*Source:*
** Start **

It is said that if we are not careful, our possessions end up possessing us. Our possessions can warp our priorities. They can distort how we see life, and how we relate to the world. Our possessions influence our thinking and the choices we make. As our Gospel text tells us, they can keep us from following Jesus.
The wealthy young man who approaches Jesus wants to have it both ways. He wants to keep his wealth and he still wants to earn eternal life. Wealth is not guaranteed to anyone, anyway. It is, however, guaranteed that we all shall face death. No one, not even the wealthy, who have the most opportunities to create a secure and comfortable life on earth, can cheat or bribe death.
This rich man filled with worry comes to Jesus for assurance. He doesn’t come with questions about the law or for a healing. He doesn’t even ask Jesus to grant him eternal life. Instead he asks, “Good teacher, what must I do to inherit eternal life.” Like a well-bred upper crust ruler, he has manners. He figures he can achieve eternal life by his own efforts.
He is so solicitous that he kneels before Jesus, which we have seen done in the gospels only by a mother or a father in distress, pleading for their child’s life, or people who have exhausted any recourse or help and have only Jesus to turn to. This man kneels, not as a sign of despair but to put himself in Jesus’ good graces.

** End **

*Data rows:*
** Start **

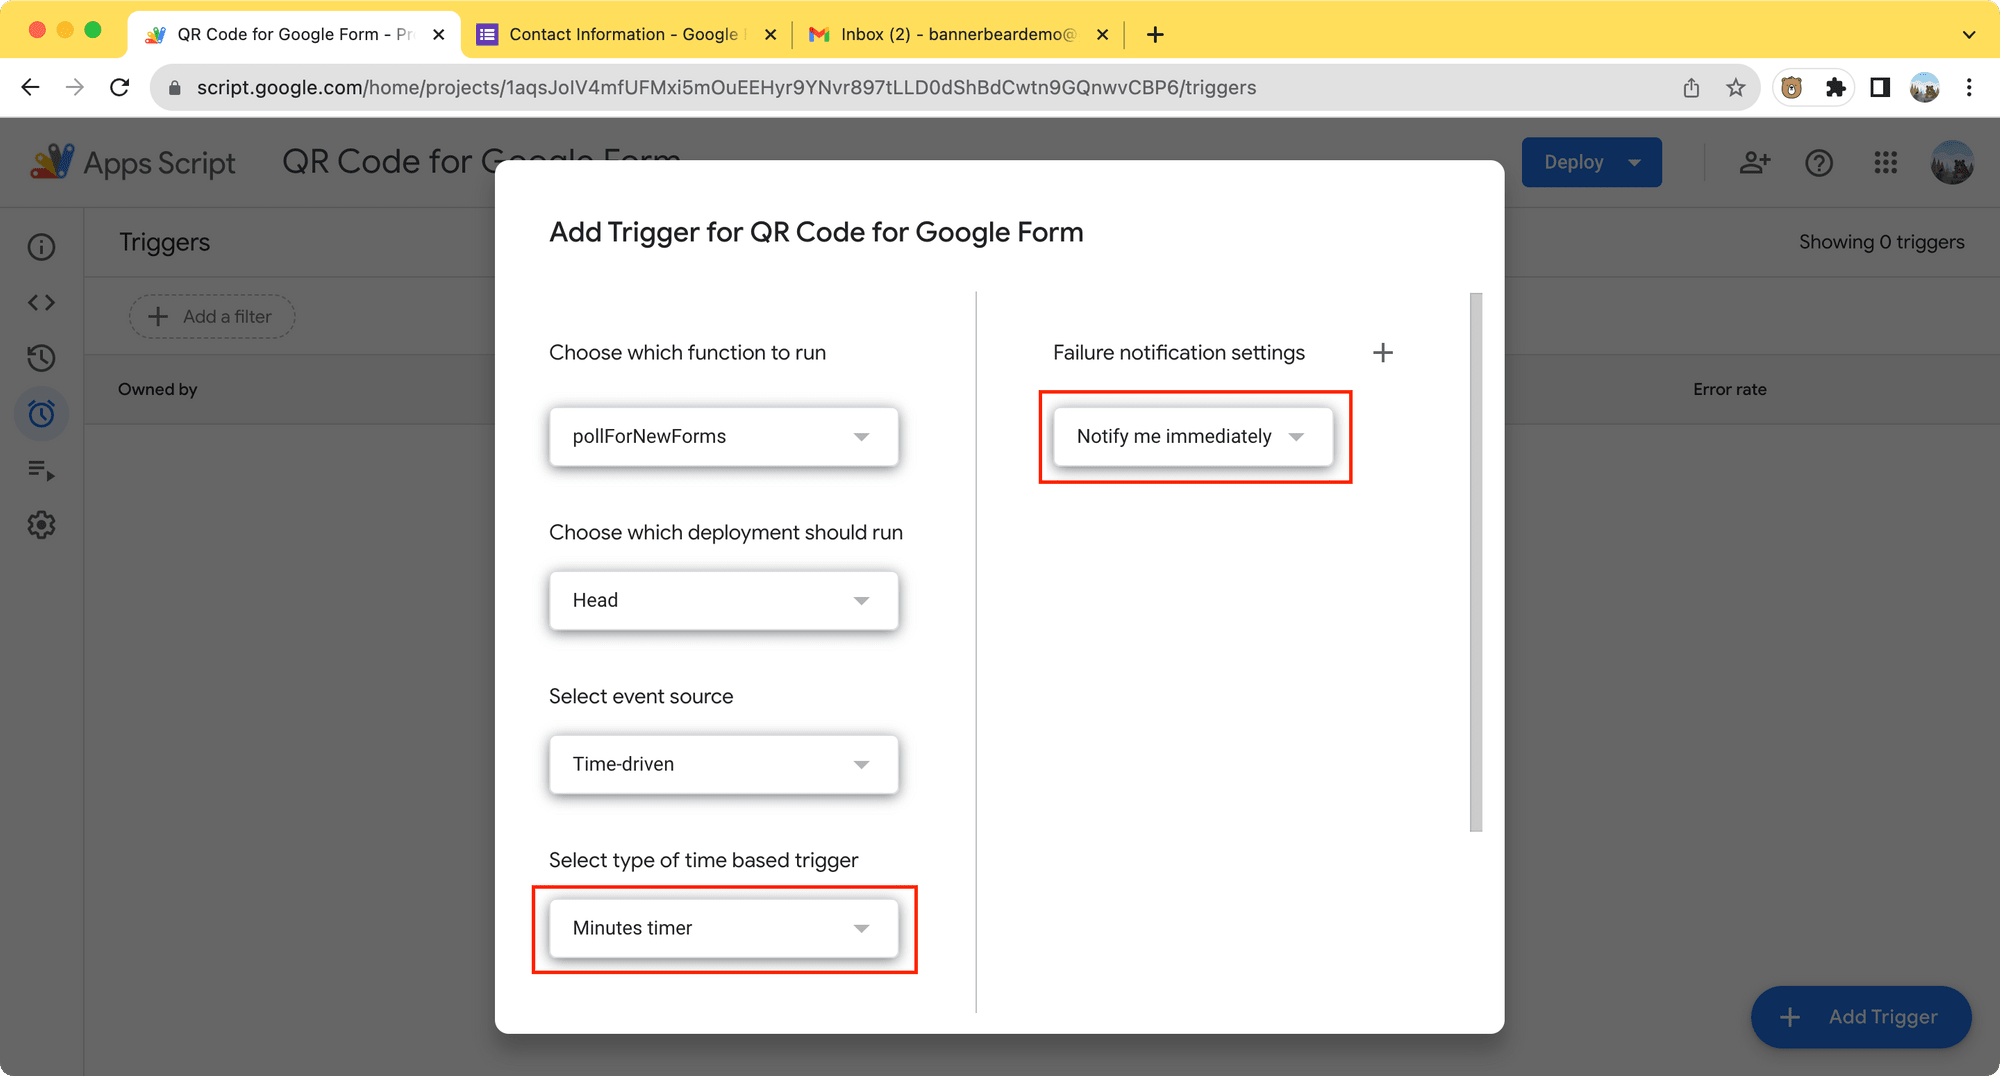Open Project Settings gear in sidebar

(x=41, y=525)
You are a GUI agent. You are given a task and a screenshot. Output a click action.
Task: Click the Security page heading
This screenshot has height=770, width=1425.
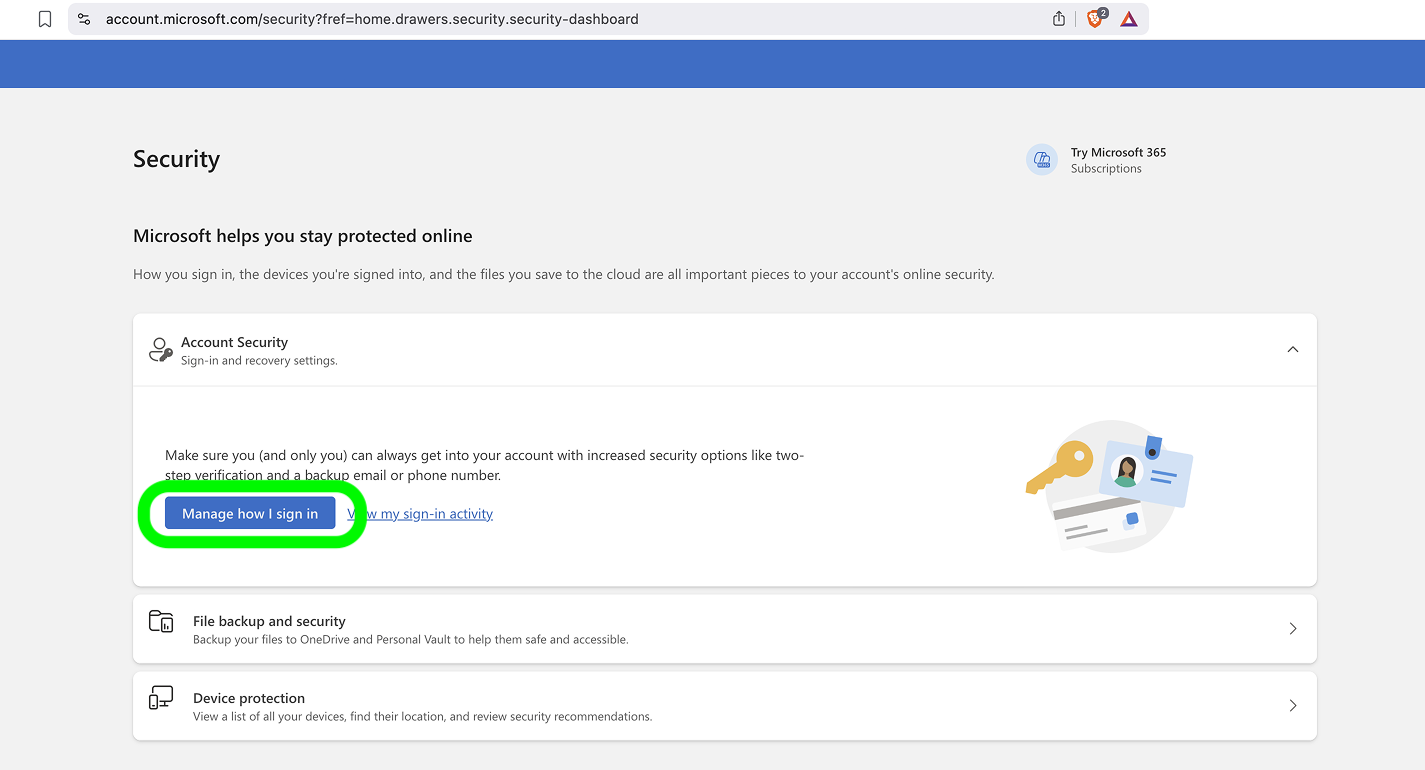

** End **

*Exercises:*
(1) Copy the sermon on possessions word for word, starting at "It is said that" and ending at "from following Jesus.".
(2) Write the next part of the sermon on possessions, picking up right after its last sentence.
The records aren't needed for anything here.

*Exercise results:*
(1)
It is said that if we are not careful, our possessions end up possessing us. Our possessions can warp our priorities. They can distort how we see life, and how we relate to the world. Our possessions influence our thinking and the choices we make. As our Gospel text tells us, they can keep us from following Jesus.

(2)
Jesus begins to quash his tactics by responding, with the Law of Moses, quoting from the Ten Commandments. “you know the commandments: don’t murder, steal, lie, cheat, honor your father and mother.” Strikingly, Jesus omits the first four commandments here. The first four, that deal with our relationship with God. So, this wealthy young man has kept the commandments in terms of how he related to other people. It’s his relationship with God that is the problem.
Jesus looked at him. That knowing look. The word used here is used for the look the servant girl gave Peter, that look of recognition, then the look that Jesus gives Peter at the time of his betrayal. It is a look of knowing who you as you are about to go contrary to your essence. The impact of Jesus’ words created severe pain, distress and upset in this young man. He is shocked beyond belief. Give his wealth away to the poor? Then follow Jesus? He leaves without a word. This wealthy young man appears to be the only person who ever rejects a direct offer of discipleship from Jesus in the gospels.
Despite all this, or, because of all this, the text tells us that Jesus loved this man. Now, Jesus talks a lot about love. Love is to be an important theme in the Scriptures. How God so loved the world. How we are to love our enemies. How we are to love our neighbors as ourselves. We know Jesus loved Martha, her sister and Lazarus, that there was a disciple who Jesus loved. However, of all the people Jesus healed and reached out to and taught, only here it does it mention how specifically that Jesus loved this unnamed rich young man. Jesus loved him. Jesus saw beyond his façade to the heart of his problem. Jesus saw what was missing from his life. Spiritual freedom. His wealth trapped him and kept him from loving fully. Yet Jesus loved him. A rich young man. We can’t get more perfect than that.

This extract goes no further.